__Extrait de page__
Les études scientifiques suggéraient jusque-là un amincissement du cortex, la couche la plus externe du cerveau, au fil du développement cérébral. Cette équipe de l'Université Stanford (Californie) et de l'Institut Max Planck (Leipzig, Allemagne), apporte un nouvel éclairage : ils révèlent au contraire une augmentation de la myéline, la gaine qui recouvre les fibres nerveuses. Cette myélinisation plus élevée (voir visuel, zones sombres), documentée dans les Actes de l’Académie des Sciences américaine (PNAS), appelle de prochaines recherches sur son association possible avec la capacité d’apprentissage de l’enfant.
Les jeunes cerveaux se myélinisent
Cette myélinisation est ici documentée précisément dans une zone du cortex visuel supérieur, déterminante pour la reconnaissance faciale. Une découverte alors que de nombreuses études ont conclu plutôt à un amincissement du cortex cérébral, au fil du développement du cerveau : de 3 mm d'épaisseur, en moyenne, la matière grise du cerveau des enfants pourrait perdre, apparemment, jusqu’à 1 mm à l'âge adulte. Parmi les hypothèses proposées pour expliquer cette perte estimée alors comme considérable : les cellules de la matière grise et leurs connexions pourraient être « élaguées », pour promouvoir un cerveau plus efficace. La nouvelle recherche n'exclut pas ce processus et en apporte même quelques preuves supplémentaires, mais conclut essentiellement à une augmentation de la myélinisation.

(Enregistrements conservés)
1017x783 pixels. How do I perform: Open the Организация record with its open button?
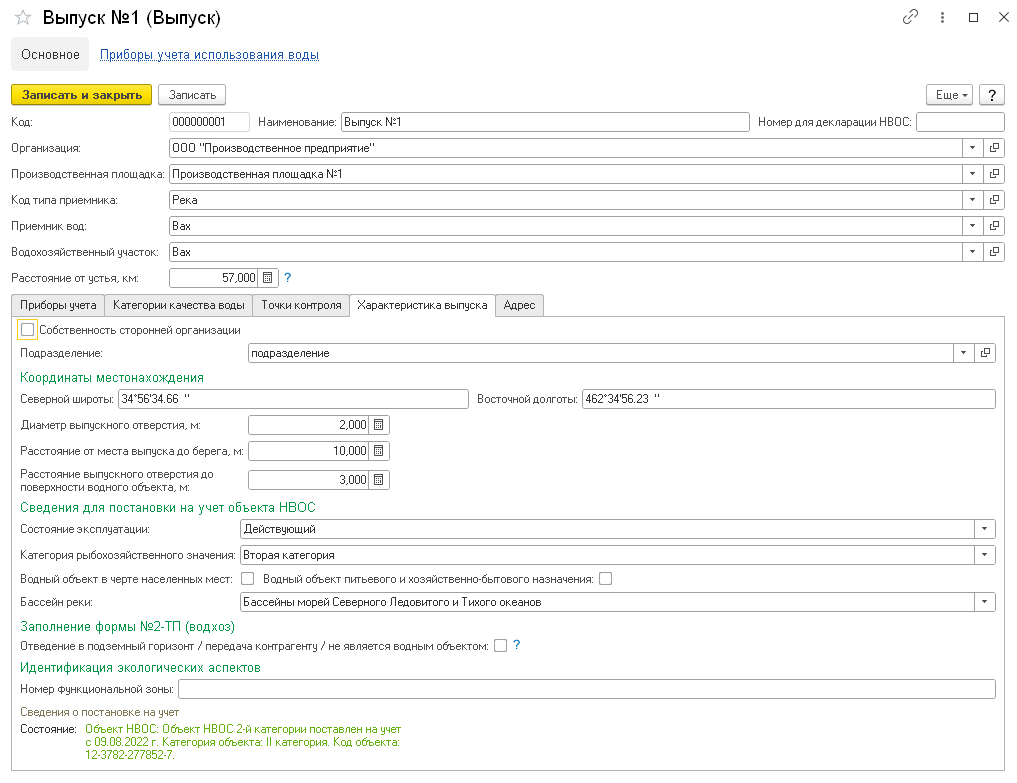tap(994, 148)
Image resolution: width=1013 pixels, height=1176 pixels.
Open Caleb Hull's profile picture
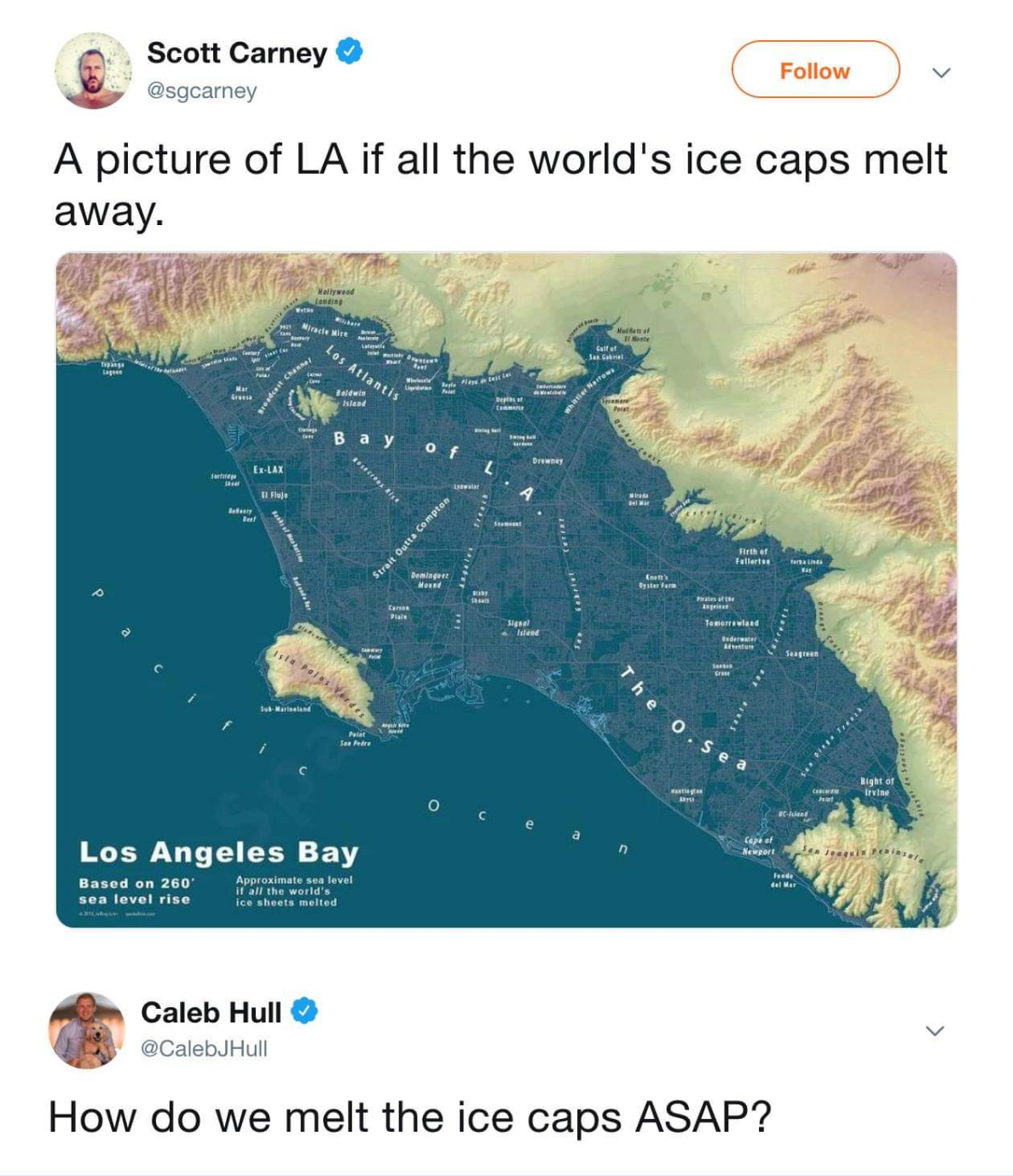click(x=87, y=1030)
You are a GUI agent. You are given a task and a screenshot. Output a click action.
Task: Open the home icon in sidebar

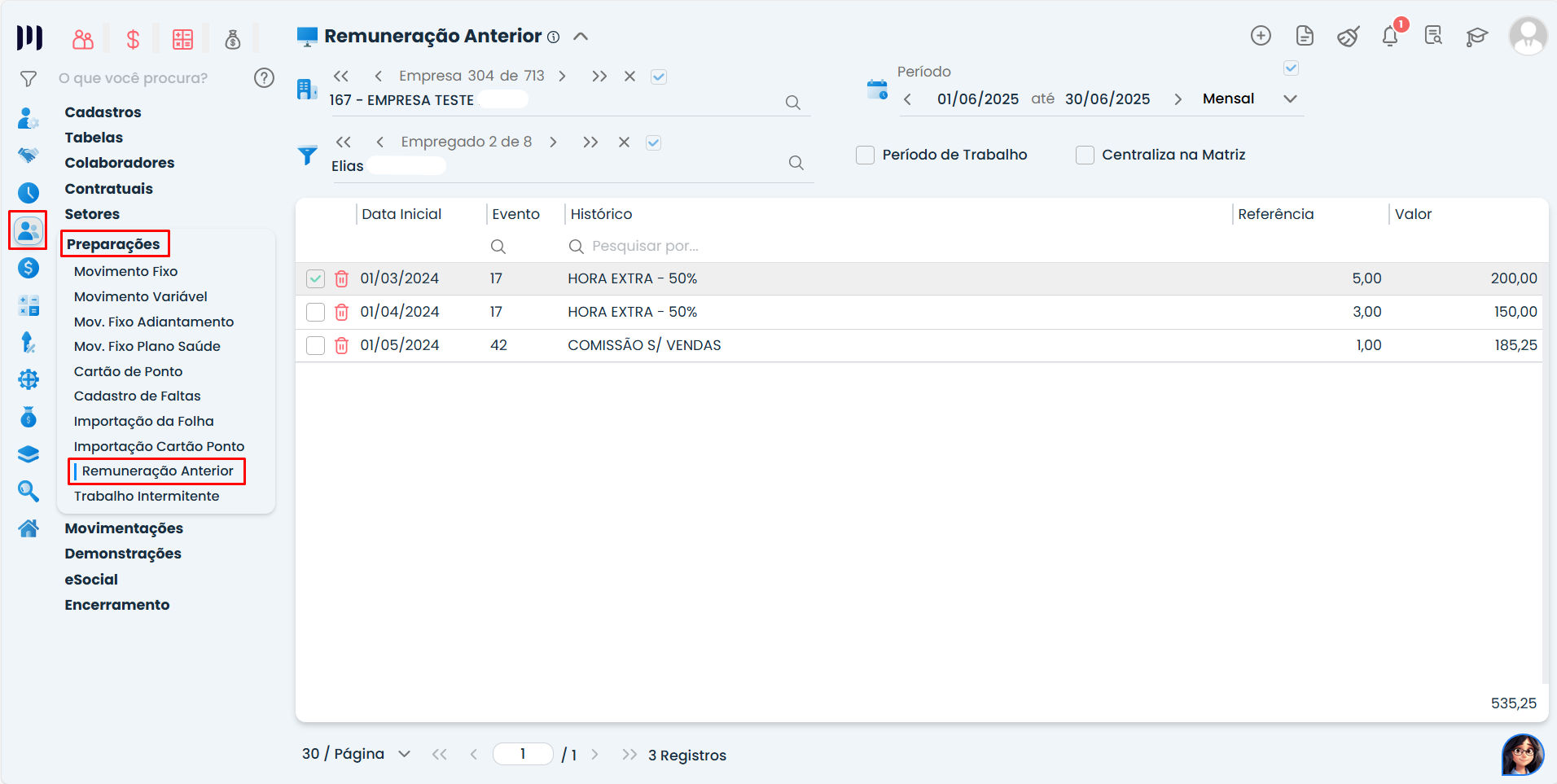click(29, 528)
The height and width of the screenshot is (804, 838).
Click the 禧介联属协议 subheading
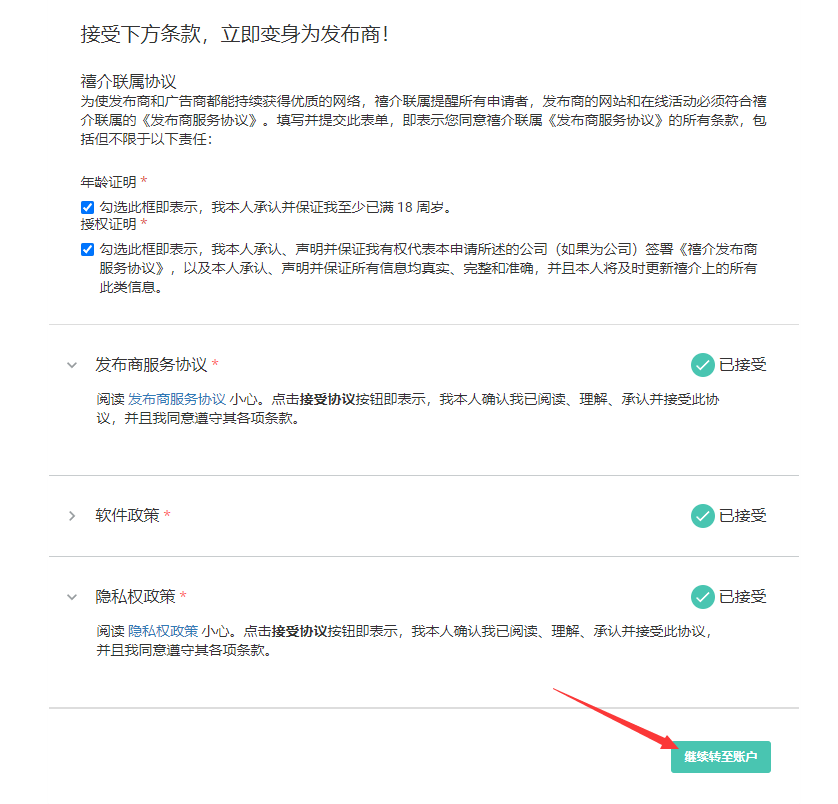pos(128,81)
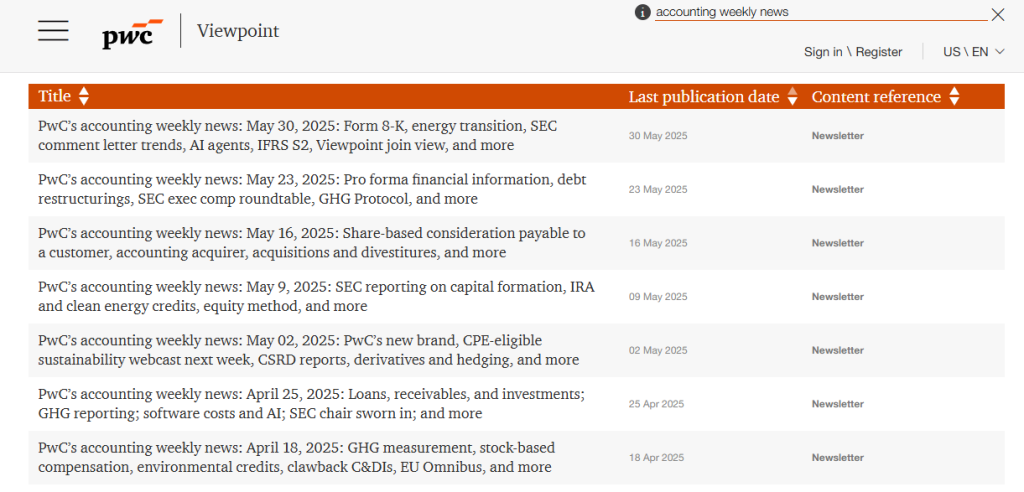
--
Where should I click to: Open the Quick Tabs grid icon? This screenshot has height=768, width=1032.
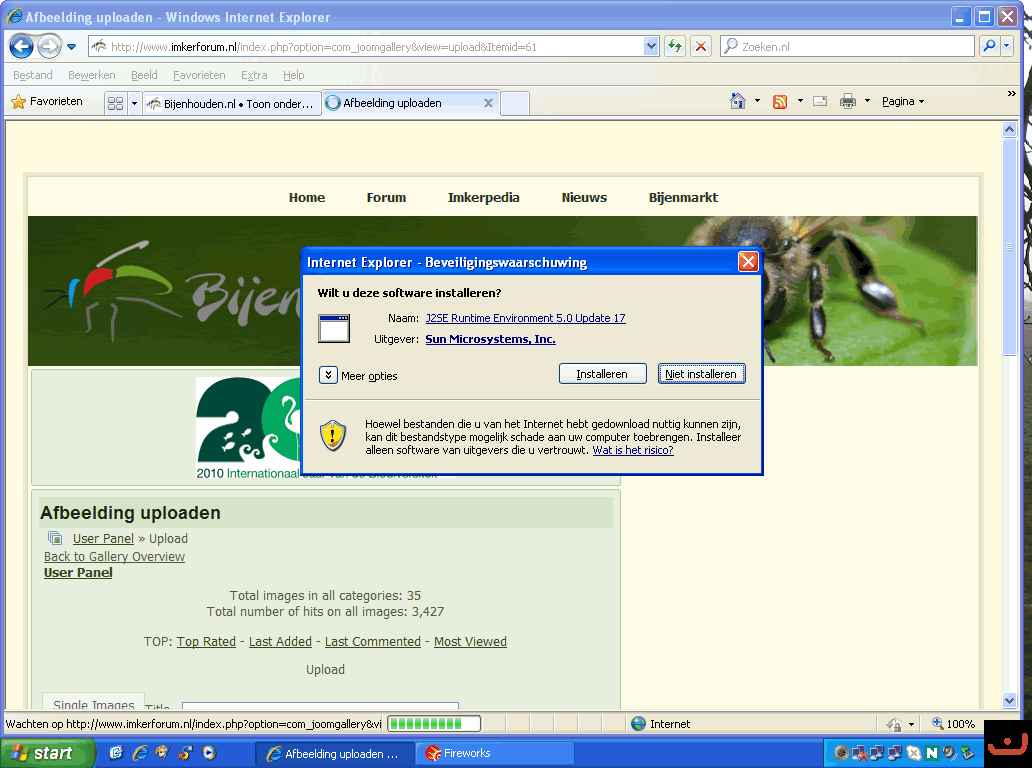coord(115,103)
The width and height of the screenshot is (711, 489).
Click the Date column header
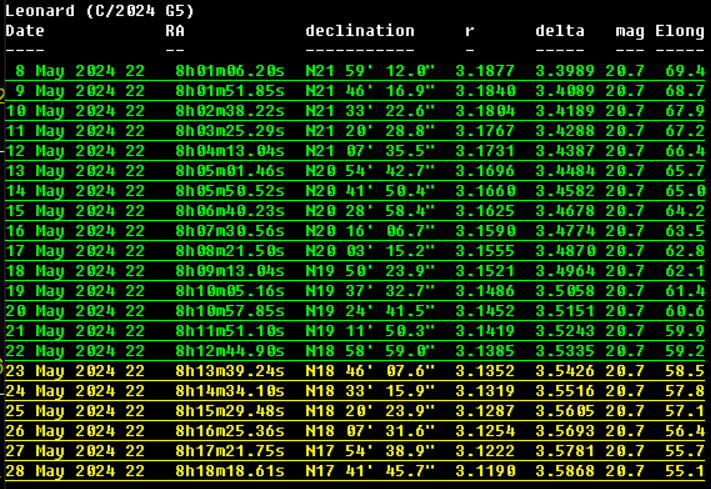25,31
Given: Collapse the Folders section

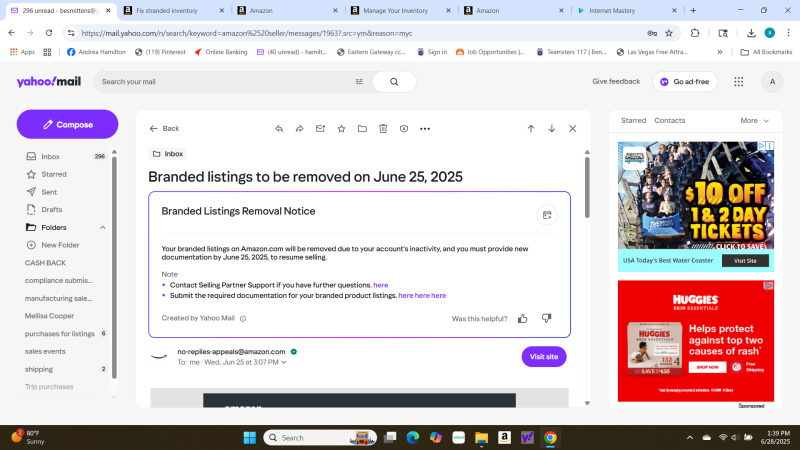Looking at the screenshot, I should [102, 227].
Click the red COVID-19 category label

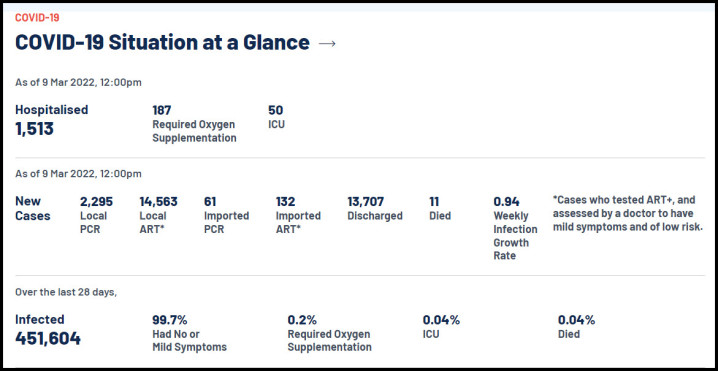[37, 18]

__Consignes des tâches__
A) D'après l'article sur la myélinisation des jeunes cerveaux, quelle est l'épaisseur moyenne de la matière grise du cerveau des enfants ?
B) Donnez tel quel le passage de l'article sur la myélinisation des jeunes cerveaux qui commence aux mots « Les jeunes cerveaux » et s'arrête après « de la myélinisation. ».
C) Reprenez l'article sur la myélinisation des jeunes cerveaux là où il s'arrête et poursuivez-le.

__Réponses par tâche__
A) Elle est de 3 mm en moyenne.

B)
Les jeunes cerveaux se myélinisent
Cette myélinisation est ici documentée précisément dans une zone du cortex visuel supérieur, déterminante pour la reconnaissance faciale. Une découverte alors que de nombreuses études ont conclu plutôt à un amincissement du cortex cérébral, au fil du développement du cerveau : de 3 mm d'épaisseur, en moyenne, la matière grise du cerveau des enfants pourrait perdre, apparemment, jusqu’à 1 mm à l'âge adulte. Parmi les hypothèses proposées pour expliquer cette perte estimée alors comme considérable : les cellules de la matière grise et leurs connexions pourraient être « élaguées », pour promouvoir un cerveau plus efficace. La nouvelle recherche n'exclut pas ce processus et en apporte même quelques preuves supplémentaires, mais conclut essentiellement à une augmentation de la myélinisation.

C)
Les limites entre matière grise et substance blanche ne sont pas si claires : cette analyse par imagerie cérébrale de pointe menée auprès de participants enfants et adultes, montre que les jeunes cerveaux se « myélinisent ». « C'est une bonne chose », mais cette évolution pourrait en fait fausser les estimations de l'épaisseur corticale (la matière grise). La myéline ou substance blanche qui isole de nombreuses fibres nerveuses, permet une neurotransmission plus rapide. La question qui se pose est que les mesures de l'épaisseur de la matière grise dépendent essentiellement de la détection de la frontière entre la substance blanche et la matière grise. Or ici, les chercheurs montrent que cette limite peut être obscurcie et l'épaisseur corticale sous-estimée si la myélinisation augmente au cours du développement. En synthèse, les chercheurs ne contestent pas le fait que le cortex puisse s'amincir au cours du développement mais suggèrent que les estimations de son épaisseur peuvent être faussées en raison d'une myélinisation simultanée.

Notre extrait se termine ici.